**To do:** Could you transcribe the entries below exactly, starting at the line that contains "The image size is (814, 504)." and stopping at the last line, without any pictures?

*** Extracted information ***

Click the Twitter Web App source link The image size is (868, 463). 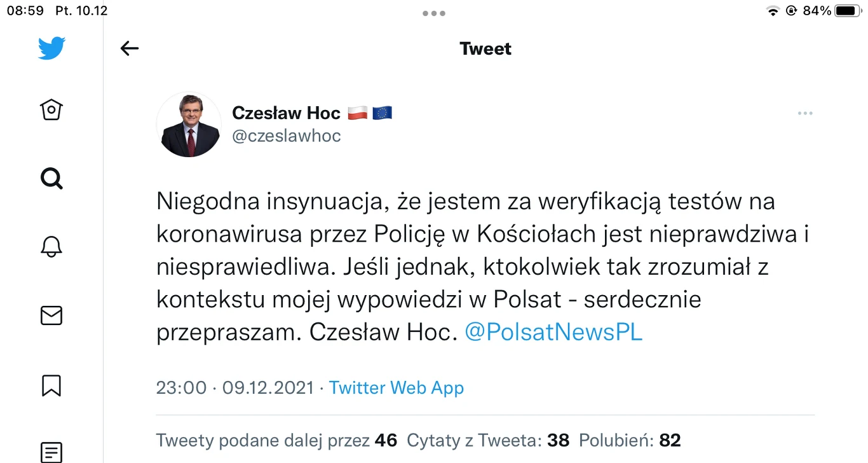tap(396, 387)
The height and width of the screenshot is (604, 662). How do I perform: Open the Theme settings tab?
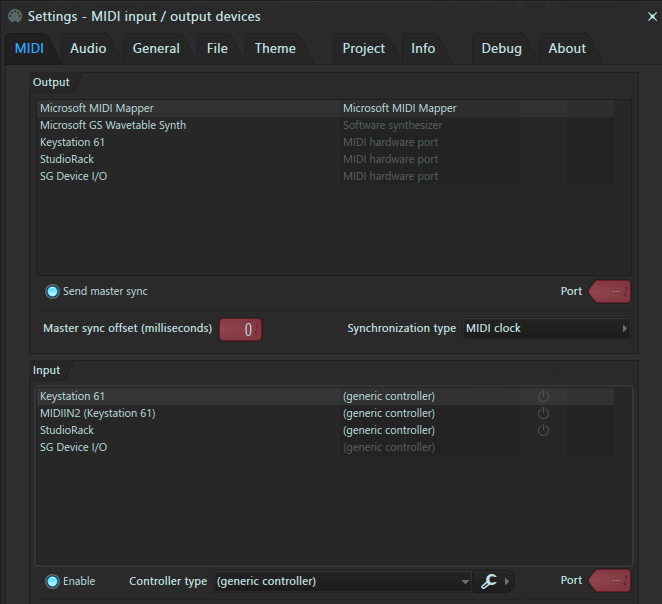pos(275,48)
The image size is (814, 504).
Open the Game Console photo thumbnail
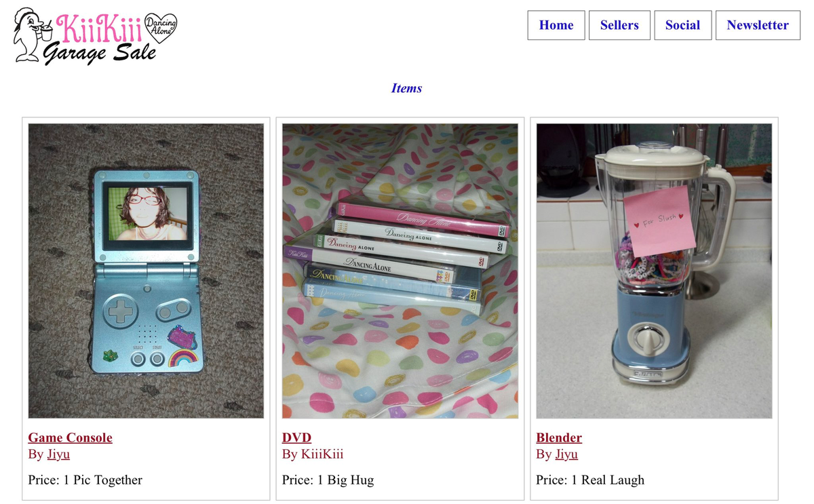click(146, 271)
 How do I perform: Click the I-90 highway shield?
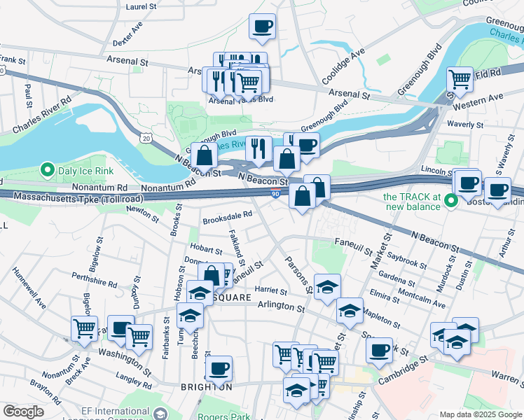[275, 193]
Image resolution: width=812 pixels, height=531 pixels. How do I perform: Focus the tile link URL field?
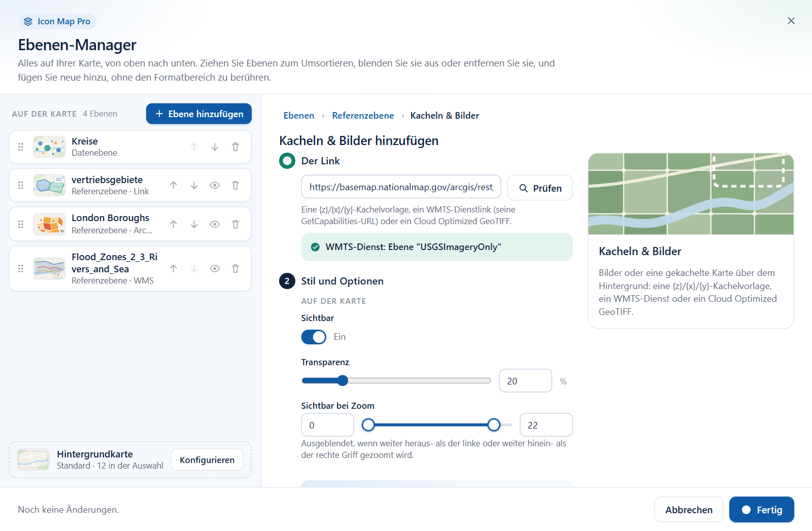[x=401, y=187]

*** End of Extracted information ***

**Written solution:**
The image size is (814, 504).
Open the Game Console photo thumbnail
click(146, 271)
 How do I perform: Click the I-90 highway shield?
[275, 193]
Image resolution: width=812 pixels, height=531 pixels. How do I perform: Focus the tile link URL field?
[x=401, y=187]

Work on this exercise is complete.